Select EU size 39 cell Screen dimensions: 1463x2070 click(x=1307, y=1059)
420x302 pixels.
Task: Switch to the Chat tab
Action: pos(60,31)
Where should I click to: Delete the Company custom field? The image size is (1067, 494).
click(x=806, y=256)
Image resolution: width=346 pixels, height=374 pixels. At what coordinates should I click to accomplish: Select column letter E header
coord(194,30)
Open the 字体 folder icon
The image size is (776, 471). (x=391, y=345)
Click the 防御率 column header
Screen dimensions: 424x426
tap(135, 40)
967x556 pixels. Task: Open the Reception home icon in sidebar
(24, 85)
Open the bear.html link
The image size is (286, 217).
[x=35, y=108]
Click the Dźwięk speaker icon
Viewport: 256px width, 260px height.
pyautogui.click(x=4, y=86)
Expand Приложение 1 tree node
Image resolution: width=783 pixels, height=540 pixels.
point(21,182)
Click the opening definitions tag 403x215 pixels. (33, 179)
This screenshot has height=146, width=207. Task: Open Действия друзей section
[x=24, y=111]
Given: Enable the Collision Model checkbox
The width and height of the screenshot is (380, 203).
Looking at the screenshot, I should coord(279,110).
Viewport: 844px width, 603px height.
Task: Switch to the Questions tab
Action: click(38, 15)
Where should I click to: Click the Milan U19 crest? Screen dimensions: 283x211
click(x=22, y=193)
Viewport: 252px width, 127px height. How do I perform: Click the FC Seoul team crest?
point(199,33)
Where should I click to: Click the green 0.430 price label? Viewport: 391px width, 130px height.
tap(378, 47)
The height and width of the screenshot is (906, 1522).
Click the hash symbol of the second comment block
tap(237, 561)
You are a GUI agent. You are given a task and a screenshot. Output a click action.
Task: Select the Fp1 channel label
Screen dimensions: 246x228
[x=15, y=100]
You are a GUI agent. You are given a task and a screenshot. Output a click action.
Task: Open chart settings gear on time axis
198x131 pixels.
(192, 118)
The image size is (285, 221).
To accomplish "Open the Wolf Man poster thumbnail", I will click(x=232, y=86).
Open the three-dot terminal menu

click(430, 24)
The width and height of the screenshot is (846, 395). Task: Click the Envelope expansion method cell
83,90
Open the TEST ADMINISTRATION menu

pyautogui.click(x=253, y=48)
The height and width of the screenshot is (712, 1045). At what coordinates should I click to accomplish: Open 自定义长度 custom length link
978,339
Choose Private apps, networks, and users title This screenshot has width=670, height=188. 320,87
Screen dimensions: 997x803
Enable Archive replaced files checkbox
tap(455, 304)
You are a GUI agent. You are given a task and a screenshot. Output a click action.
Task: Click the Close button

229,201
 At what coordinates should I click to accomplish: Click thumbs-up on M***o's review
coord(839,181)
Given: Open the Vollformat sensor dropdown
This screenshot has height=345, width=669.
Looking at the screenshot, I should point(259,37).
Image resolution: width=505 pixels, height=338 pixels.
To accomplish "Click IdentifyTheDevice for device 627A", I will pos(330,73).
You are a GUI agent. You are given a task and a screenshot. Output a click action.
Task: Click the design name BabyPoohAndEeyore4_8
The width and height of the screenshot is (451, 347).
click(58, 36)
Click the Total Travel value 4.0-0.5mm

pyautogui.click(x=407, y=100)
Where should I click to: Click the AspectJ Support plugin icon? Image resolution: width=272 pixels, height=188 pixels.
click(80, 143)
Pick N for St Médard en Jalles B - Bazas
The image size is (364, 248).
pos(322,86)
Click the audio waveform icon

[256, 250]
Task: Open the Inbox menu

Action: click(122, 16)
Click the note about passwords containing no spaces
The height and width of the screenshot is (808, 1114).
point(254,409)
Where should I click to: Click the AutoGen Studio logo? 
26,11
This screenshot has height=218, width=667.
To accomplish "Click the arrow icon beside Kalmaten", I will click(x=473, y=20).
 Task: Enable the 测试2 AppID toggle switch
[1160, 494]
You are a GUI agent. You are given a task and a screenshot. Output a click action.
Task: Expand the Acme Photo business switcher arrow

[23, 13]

══════════

**Problem requirements**
Return the listing above verbatim.

**Exercise result**
Select EU size 39 cell Screen dimensions: 1463x2070 click(x=1307, y=1059)
420x302 pixels.
Task: Switch to the Chat tab
Action: pos(60,31)
Where should I click to: Delete the Company custom field? The image size is (1067, 494).
click(x=806, y=256)
Image resolution: width=346 pixels, height=374 pixels. At what coordinates should I click to accomplish: Select column letter E header
coord(194,30)
Open the 字体 folder icon
The image size is (776, 471). (x=391, y=345)
Click the 防御率 column header
Screen dimensions: 424x426
tap(135, 40)
967x556 pixels. Task: Open the Reception home icon in sidebar
(24, 85)
Open the bear.html link
The image size is (286, 217).
[x=35, y=108]
Click the Dźwięk speaker icon
Viewport: 256px width, 260px height.
pyautogui.click(x=4, y=86)
Expand Приложение 1 tree node
Image resolution: width=783 pixels, height=540 pixels.
point(21,182)
Click the opening definitions tag 403x215 pixels. (33, 179)
This screenshot has height=146, width=207. Task: Open Действия друзей section
[x=24, y=111]
Given: Enable the Collision Model checkbox
The width and height of the screenshot is (380, 203).
Looking at the screenshot, I should coord(279,110).
Viewport: 844px width, 603px height.
Task: Switch to the Questions tab
Action: click(38, 15)
Where should I click to: Click the Milan U19 crest? Screen dimensions: 283x211
click(x=22, y=193)
Viewport: 252px width, 127px height. How do I perform: Click the FC Seoul team crest?
point(199,33)
Where should I click to: Click the green 0.430 price label? Viewport: 391px width, 130px height.
tap(378, 47)
The height and width of the screenshot is (906, 1522).
Click the hash symbol of the second comment block
tap(237, 561)
You are a GUI agent. You are given a task and a screenshot. Output a click action.
Task: Select the Fp1 channel label
Screen dimensions: 246x228
[x=15, y=100]
You are a GUI agent. You are given a task and a screenshot. Output a click action.
Task: Open chart settings gear on time axis
198x131 pixels.
(192, 118)
The image size is (285, 221).
To accomplish "Open the Wolf Man poster thumbnail", I will click(x=232, y=86).
Open the three-dot terminal menu

click(430, 24)
The width and height of the screenshot is (846, 395). Task: Click the Envelope expansion method cell
83,90
Open the TEST ADMINISTRATION menu

pyautogui.click(x=253, y=48)
The height and width of the screenshot is (712, 1045). At what coordinates should I click to accomplish: Open 自定义长度 custom length link
978,339
Choose Private apps, networks, and users title This screenshot has width=670, height=188. 320,87
Screen dimensions: 997x803
Enable Archive replaced files checkbox
tap(455, 304)
You are a GUI agent. You are given a task and a screenshot. Output a click action.
Task: Click the Close button

229,201
 At what coordinates should I click to accomplish: Click thumbs-up on M***o's review
coord(839,181)
Given: Open the Vollformat sensor dropdown
This screenshot has height=345, width=669.
Looking at the screenshot, I should point(259,37).
Image resolution: width=505 pixels, height=338 pixels.
To accomplish "Click IdentifyTheDevice for device 627A", I will pos(330,73).
You are a GUI agent. You are given a task and a screenshot. Output a click action.
Task: Click the design name BabyPoohAndEeyore4_8
The width and height of the screenshot is (451, 347).
click(58, 36)
Click the Total Travel value 4.0-0.5mm

pyautogui.click(x=407, y=100)
Where should I click to: Click the AspectJ Support plugin icon? Image resolution: width=272 pixels, height=188 pixels.
click(80, 143)
Pick N for St Médard en Jalles B - Bazas
The image size is (364, 248).
pos(322,86)
Click the audio waveform icon

[256, 250]
Task: Open the Inbox menu

Action: click(122, 16)
Click the note about passwords containing no spaces
The height and width of the screenshot is (808, 1114).
point(254,409)
Where should I click to: Click the AutoGen Studio logo? 
26,11
This screenshot has height=218, width=667.
To accomplish "Click the arrow icon beside Kalmaten", I will click(x=473, y=20).
 Task: Enable the 测试2 AppID toggle switch
[1160, 494]
You are a GUI agent. You are given a task and a screenshot. Output a click action.
Task: Expand the Acme Photo business switcher arrow

[23, 13]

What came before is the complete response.